Work to be completed :: Pictures are to be omitted. Output only the lines from the one containing "You are a computer-use agent." through the end of the data, word for word.

*** Supplied material

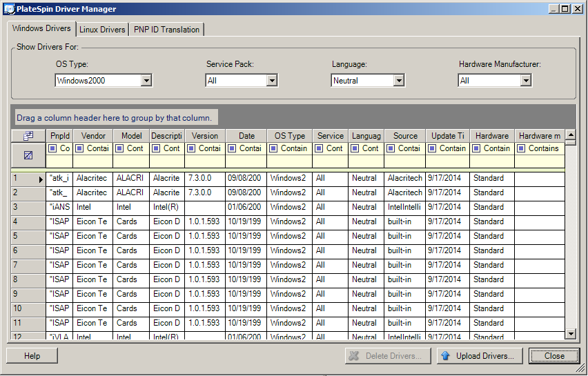Open the PNP ID Translation tab
588x376 pixels.
click(166, 30)
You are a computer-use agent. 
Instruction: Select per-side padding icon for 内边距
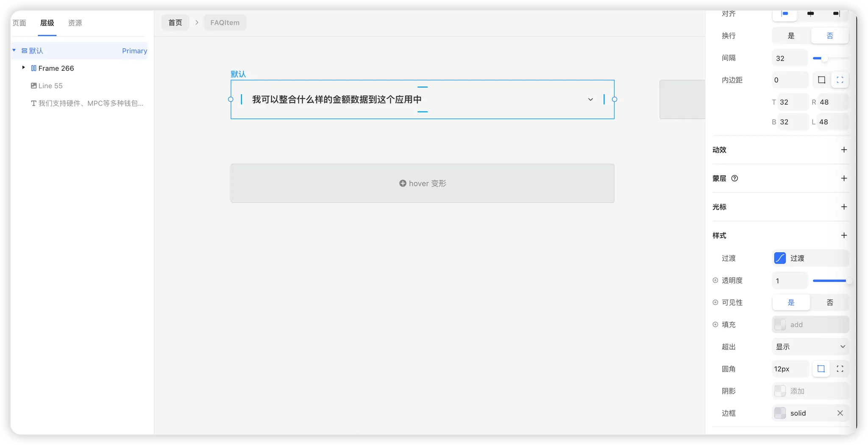tap(840, 80)
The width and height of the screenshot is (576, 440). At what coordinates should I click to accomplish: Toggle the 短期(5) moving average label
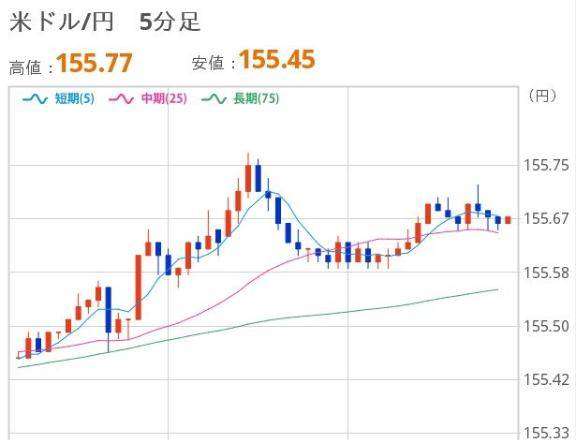[x=75, y=98]
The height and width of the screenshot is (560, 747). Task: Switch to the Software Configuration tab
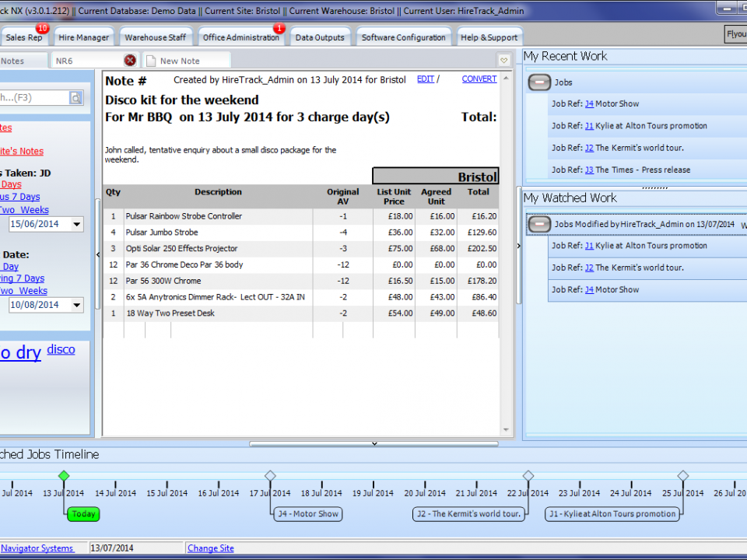click(404, 37)
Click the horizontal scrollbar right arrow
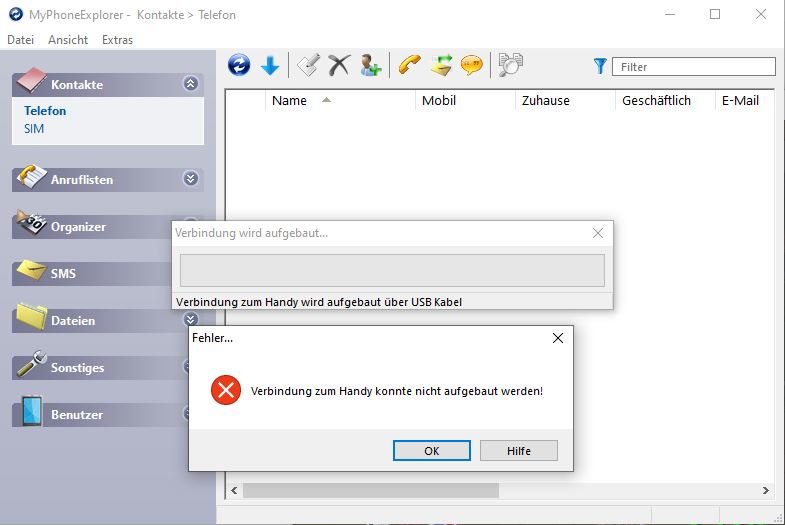This screenshot has height=525, width=785. pos(766,491)
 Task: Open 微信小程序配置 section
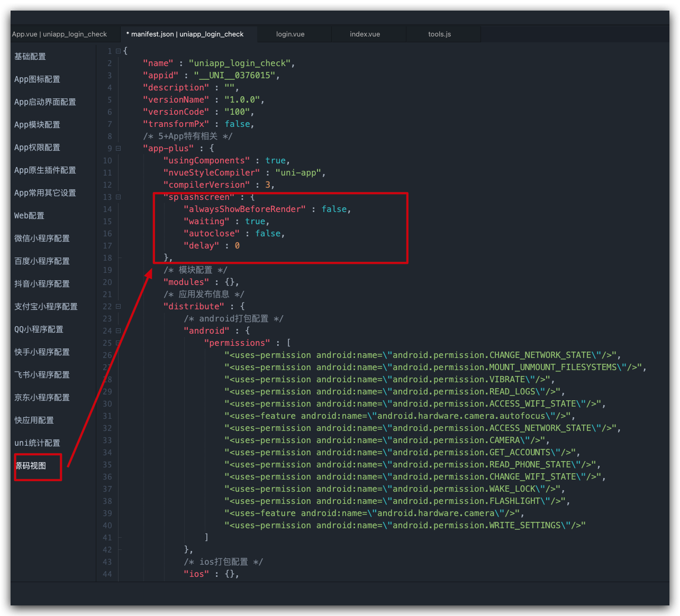(x=42, y=238)
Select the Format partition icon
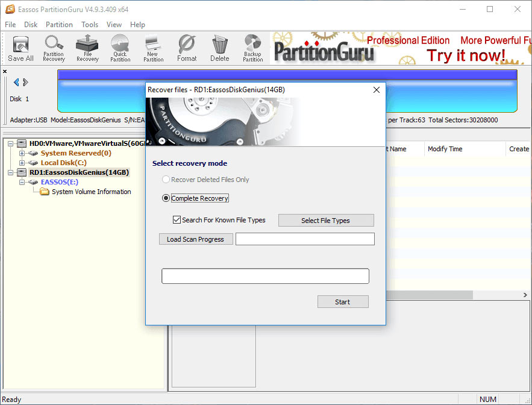 (187, 48)
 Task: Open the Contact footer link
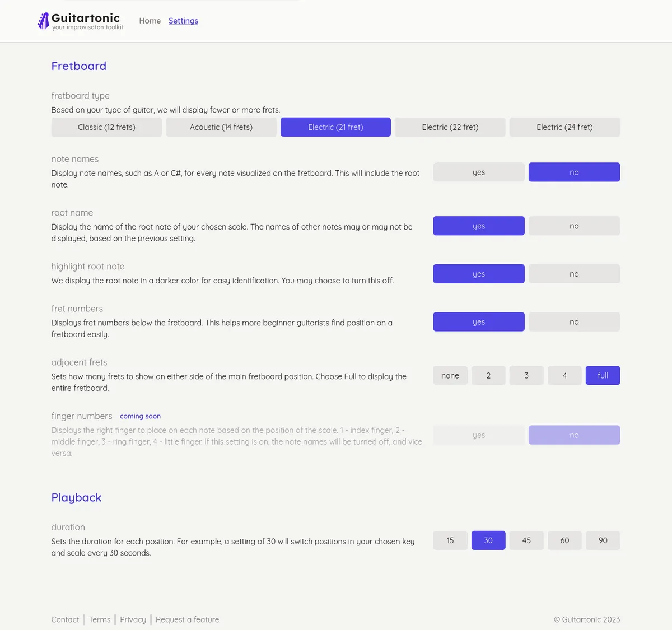click(x=65, y=619)
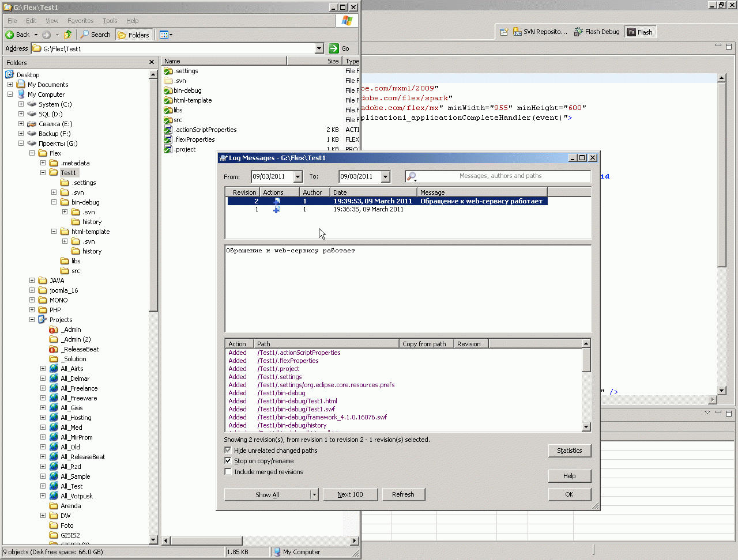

******

Problem solution ::
You are a computer-use agent. 
Instruction: Select per-side padding icon for 内边距
tap(840, 80)
The width and height of the screenshot is (576, 440). At what coordinates should I click to accomplish: Toggle the 短期(5) moving average label
[x=75, y=98]
The height and width of the screenshot is (560, 747). Task: Switch to the Software Configuration tab
click(404, 37)
Click the horizontal scrollbar right arrow
This screenshot has height=525, width=785. pos(766,491)
 Task: Open 微信小程序配置 section
(x=42, y=238)
Select the Format partition icon
 (187, 48)
 Task: Open the Contact footer link
click(x=65, y=619)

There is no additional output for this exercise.